Before a vociferous and flag-waving crowd at Al-Ahli's packed stadium in the town of Hebron, a goal from a direct free kick in the second minute of stoppage time broke a deadlock between the champions of their respective territories.
In a first leg in the Gaza Strip, Shejaiya and Al-Ahli played out a goalless draw on August 6 and the two sides were locked in a 1-1 draw in Hebron before the red-and-black striped West Bank club finally triumphed 2-1.
Shejaiya were sportingly cheered at the start and finish of the encounter even though the thousands of Hebron spectators drowned out the modest 35-member delegation of players and staff that Israel allowed to cross its territory and travel to the West Bank for the historic match.
Al-Ahli will now represent Palestine, a member of football's world governing body FIFA since 1998, in international competitions.
Israel strictly controls the Gaza border, and the second leg, originally scheduled for last Sunday, had been postponed over a dispute involving security checks on some of the Shejaiya players.

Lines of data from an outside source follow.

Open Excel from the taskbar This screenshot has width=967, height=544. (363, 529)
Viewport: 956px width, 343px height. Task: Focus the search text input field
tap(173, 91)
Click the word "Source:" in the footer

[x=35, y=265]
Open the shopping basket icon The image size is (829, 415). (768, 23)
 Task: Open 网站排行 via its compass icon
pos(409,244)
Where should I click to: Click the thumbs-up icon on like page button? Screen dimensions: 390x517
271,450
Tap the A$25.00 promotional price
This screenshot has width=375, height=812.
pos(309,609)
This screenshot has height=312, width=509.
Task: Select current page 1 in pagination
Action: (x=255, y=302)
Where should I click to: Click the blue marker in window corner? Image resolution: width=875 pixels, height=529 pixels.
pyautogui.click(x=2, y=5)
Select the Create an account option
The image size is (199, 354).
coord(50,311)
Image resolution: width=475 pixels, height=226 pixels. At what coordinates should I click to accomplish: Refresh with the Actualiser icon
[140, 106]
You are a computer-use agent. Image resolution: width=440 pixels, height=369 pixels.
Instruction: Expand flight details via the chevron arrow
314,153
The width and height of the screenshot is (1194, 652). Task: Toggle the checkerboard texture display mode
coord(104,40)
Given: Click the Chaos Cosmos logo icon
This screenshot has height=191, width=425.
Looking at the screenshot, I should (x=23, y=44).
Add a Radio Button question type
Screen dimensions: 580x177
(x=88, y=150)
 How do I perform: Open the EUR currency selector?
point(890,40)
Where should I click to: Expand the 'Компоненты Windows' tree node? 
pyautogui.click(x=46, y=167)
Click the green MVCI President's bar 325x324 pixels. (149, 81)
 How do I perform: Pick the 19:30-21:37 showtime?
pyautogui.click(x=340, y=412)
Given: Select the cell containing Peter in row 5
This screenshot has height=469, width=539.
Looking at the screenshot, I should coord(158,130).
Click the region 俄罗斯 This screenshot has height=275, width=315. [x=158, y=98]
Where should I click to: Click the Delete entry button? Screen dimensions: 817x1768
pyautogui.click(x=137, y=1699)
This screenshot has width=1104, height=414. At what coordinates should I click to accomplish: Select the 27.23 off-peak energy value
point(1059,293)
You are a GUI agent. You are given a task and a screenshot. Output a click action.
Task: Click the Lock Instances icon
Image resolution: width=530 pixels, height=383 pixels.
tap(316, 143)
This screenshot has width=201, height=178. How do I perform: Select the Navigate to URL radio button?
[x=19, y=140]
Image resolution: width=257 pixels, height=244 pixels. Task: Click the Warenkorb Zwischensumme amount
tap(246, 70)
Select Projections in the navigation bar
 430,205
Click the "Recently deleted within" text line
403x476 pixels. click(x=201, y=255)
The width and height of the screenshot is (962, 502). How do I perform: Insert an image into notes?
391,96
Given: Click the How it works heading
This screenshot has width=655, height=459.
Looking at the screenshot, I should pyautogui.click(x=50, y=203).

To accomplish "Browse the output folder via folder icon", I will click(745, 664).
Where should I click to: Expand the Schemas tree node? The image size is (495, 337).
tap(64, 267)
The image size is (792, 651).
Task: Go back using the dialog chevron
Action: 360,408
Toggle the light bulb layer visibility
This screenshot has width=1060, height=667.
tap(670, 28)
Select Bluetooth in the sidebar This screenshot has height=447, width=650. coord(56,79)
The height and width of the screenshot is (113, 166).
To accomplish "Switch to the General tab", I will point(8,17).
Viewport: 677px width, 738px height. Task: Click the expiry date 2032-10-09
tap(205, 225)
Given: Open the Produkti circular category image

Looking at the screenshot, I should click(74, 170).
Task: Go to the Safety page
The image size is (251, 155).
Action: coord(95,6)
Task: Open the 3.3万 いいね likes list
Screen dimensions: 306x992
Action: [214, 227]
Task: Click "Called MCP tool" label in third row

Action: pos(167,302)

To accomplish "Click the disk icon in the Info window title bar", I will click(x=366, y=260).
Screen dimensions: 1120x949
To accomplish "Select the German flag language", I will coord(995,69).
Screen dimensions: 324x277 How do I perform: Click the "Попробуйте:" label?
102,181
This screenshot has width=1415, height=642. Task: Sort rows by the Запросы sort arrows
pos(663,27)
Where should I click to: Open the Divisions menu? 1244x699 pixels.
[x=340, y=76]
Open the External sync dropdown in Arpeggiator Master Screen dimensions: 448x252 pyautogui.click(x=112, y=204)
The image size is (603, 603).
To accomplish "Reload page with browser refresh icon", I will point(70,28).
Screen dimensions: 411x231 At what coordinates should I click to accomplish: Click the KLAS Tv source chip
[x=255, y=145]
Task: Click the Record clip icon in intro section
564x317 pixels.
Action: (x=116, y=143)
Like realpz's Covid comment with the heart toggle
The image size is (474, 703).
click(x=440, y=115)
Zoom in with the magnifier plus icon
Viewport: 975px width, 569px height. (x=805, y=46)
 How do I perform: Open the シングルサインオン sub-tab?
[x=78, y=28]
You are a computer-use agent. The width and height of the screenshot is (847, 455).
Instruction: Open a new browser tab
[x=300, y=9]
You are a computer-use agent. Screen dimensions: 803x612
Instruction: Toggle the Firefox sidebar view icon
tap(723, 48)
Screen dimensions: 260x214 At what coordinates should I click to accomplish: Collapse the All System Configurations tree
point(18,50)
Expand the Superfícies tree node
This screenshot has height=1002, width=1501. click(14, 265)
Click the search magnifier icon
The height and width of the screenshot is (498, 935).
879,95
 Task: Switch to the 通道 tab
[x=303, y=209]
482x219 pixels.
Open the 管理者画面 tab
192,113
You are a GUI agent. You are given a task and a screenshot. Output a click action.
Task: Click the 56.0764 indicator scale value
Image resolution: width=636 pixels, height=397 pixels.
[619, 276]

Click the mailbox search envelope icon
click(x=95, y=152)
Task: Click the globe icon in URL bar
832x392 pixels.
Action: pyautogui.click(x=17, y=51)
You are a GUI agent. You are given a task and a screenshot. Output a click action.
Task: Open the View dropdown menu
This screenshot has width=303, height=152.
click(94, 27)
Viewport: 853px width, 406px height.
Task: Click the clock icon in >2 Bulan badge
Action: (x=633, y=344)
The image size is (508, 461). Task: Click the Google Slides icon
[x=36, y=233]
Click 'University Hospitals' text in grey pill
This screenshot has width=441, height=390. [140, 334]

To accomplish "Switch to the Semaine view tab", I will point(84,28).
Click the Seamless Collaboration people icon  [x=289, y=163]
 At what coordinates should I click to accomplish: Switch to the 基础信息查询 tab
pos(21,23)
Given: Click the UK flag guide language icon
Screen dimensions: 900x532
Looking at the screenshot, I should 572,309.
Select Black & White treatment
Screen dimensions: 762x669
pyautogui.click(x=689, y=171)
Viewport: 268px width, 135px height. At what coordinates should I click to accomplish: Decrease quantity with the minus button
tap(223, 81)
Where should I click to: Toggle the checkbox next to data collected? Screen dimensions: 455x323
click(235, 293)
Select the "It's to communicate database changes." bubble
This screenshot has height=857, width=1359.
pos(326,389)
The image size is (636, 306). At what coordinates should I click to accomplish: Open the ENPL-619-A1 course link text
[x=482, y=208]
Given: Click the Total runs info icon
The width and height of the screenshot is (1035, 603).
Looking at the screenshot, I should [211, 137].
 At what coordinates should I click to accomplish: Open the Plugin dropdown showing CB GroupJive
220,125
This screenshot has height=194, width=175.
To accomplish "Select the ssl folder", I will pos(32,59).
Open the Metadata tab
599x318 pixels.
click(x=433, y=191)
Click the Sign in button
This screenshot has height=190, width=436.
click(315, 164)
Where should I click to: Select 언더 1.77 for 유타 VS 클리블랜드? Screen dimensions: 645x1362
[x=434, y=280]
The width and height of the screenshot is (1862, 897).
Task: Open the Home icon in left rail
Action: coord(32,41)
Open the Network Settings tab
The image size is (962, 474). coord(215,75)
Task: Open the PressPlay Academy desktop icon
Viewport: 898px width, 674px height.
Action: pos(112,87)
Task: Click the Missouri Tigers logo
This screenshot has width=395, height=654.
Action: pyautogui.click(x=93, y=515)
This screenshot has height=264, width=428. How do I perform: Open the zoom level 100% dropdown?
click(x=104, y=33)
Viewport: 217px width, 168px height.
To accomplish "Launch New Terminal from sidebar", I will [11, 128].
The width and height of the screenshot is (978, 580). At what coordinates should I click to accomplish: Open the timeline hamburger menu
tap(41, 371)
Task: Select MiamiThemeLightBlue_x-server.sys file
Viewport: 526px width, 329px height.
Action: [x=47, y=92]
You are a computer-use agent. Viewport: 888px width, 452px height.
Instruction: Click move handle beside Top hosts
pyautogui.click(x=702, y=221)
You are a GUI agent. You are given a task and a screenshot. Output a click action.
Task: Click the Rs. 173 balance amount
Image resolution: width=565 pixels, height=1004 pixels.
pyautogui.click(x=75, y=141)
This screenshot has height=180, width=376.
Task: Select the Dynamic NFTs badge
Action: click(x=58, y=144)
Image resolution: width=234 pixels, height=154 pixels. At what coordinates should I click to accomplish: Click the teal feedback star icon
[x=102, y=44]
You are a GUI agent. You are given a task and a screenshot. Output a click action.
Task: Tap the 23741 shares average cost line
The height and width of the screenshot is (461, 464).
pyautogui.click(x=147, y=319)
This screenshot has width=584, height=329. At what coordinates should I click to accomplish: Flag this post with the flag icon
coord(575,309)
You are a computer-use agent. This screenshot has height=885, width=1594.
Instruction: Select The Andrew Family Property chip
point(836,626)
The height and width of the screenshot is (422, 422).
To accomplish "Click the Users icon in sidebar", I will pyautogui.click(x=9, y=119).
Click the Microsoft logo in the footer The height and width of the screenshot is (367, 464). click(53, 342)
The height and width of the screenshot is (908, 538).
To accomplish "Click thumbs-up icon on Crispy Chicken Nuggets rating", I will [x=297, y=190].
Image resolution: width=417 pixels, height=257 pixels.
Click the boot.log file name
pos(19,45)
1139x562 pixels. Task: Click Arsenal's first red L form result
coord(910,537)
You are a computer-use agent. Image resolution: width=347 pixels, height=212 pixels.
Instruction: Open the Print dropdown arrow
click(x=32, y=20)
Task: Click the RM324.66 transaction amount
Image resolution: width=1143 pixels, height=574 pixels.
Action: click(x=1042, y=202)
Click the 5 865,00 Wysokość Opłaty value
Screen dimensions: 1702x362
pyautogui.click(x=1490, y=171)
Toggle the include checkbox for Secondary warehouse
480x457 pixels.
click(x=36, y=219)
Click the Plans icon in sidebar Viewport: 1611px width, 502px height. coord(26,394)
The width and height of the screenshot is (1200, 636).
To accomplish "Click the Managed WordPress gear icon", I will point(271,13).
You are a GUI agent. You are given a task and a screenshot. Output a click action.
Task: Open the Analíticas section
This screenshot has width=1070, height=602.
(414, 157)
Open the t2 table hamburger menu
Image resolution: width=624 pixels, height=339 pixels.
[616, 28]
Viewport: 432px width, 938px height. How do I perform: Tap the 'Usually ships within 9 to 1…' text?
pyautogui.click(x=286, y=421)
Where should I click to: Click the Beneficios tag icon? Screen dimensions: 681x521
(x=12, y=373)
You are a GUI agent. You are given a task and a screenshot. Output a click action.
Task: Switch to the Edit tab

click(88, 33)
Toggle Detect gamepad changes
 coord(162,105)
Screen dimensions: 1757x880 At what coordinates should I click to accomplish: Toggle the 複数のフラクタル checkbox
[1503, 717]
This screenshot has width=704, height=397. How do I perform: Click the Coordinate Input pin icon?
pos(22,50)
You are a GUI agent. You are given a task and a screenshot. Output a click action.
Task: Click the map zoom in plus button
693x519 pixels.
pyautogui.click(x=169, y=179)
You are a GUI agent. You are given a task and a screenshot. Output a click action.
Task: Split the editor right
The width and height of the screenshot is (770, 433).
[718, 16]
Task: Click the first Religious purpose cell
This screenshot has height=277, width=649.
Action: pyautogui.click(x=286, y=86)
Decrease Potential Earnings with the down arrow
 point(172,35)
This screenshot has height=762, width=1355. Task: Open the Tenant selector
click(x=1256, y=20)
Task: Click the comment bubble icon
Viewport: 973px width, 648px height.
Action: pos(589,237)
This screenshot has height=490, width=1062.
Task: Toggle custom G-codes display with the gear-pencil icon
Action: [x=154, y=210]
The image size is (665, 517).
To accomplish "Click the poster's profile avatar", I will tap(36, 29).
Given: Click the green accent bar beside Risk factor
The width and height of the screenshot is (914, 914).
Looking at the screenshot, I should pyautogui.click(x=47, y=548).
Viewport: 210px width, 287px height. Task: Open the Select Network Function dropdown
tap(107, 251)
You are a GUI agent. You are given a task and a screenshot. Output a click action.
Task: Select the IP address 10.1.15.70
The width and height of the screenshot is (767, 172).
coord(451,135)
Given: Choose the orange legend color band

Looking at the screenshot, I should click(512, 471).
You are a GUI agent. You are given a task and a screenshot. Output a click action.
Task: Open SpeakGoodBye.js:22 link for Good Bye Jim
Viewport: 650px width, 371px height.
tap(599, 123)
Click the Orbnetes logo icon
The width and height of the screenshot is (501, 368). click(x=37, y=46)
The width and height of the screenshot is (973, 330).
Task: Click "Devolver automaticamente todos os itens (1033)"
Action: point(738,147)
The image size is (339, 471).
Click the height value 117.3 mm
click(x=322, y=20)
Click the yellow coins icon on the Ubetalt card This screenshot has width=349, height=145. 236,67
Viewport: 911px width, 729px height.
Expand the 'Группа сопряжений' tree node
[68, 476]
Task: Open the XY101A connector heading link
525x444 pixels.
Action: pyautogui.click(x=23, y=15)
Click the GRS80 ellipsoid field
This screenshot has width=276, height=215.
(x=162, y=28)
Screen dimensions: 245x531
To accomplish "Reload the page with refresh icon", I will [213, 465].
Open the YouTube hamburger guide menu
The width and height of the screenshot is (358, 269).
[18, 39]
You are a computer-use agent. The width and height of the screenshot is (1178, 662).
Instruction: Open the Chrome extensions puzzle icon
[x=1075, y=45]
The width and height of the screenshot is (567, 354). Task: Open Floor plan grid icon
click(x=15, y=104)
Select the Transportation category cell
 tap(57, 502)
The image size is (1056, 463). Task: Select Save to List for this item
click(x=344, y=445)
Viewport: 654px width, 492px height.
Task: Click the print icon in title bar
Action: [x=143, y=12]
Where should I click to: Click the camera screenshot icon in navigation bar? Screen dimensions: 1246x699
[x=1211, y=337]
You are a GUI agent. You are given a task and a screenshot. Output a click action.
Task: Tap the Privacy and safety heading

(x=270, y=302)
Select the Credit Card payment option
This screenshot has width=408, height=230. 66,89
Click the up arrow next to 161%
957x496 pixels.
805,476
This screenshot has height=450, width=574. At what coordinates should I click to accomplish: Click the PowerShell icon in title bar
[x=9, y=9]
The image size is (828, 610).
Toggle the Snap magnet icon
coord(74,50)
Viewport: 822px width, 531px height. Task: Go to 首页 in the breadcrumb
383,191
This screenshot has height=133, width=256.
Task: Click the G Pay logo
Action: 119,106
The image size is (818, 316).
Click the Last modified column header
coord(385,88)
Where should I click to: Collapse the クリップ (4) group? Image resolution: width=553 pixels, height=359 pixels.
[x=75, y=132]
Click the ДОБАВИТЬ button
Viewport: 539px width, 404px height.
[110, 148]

Gaza, ruled by the Islamist movement Hamas, is separated from the West Bank, which is run by its bitter rival, the Palestinian Authority of president Mahmud Abbas, by 60 kilometres (36 miles) of Israeli territory as well as politics.
West Bank and Gaza Strip teams play in separate leagues, in which Al-Ahli and Shejaiya are the current champions.
The showdown was seen as a symbolic victory over both the bitter political divisions within Palestinian ranks and Israel's blockade.
A devastating Gaza war last summer between Israel and Hamas killed more than 2,200 Palestinians and 73 people on the Israeli side, while the Islamists evicted Abbas's Fatah party in a week of deadly street clashes in 2007.